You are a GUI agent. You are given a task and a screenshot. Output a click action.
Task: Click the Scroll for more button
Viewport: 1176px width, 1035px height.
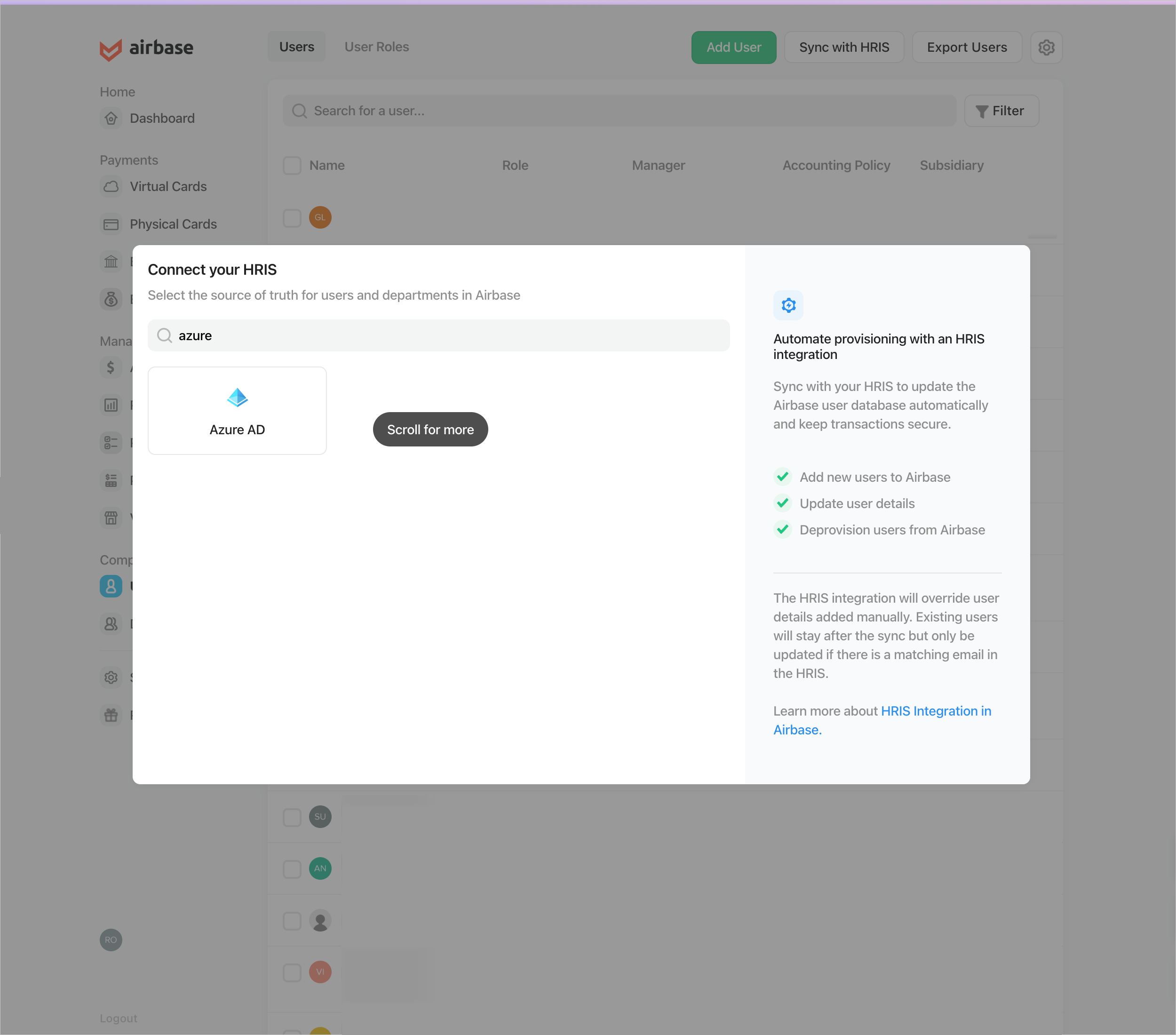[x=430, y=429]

--------------------------------------------------

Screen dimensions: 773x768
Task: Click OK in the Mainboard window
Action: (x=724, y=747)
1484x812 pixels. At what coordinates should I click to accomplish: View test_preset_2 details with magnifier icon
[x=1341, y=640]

--------------------------------------------------

What to produce: Copy the data from the line with "You are a GUI" to the line with "[x=430, y=429]", putting "link" in place of "button" and keeping everything else the same. Leave the pictures out of your answer.

Result:
You are a GUI agent. You are given a task and a screenshot. Output a click action.
Task: Click the Scroll for more link
Viewport: 1176px width, 1035px height.
[x=430, y=429]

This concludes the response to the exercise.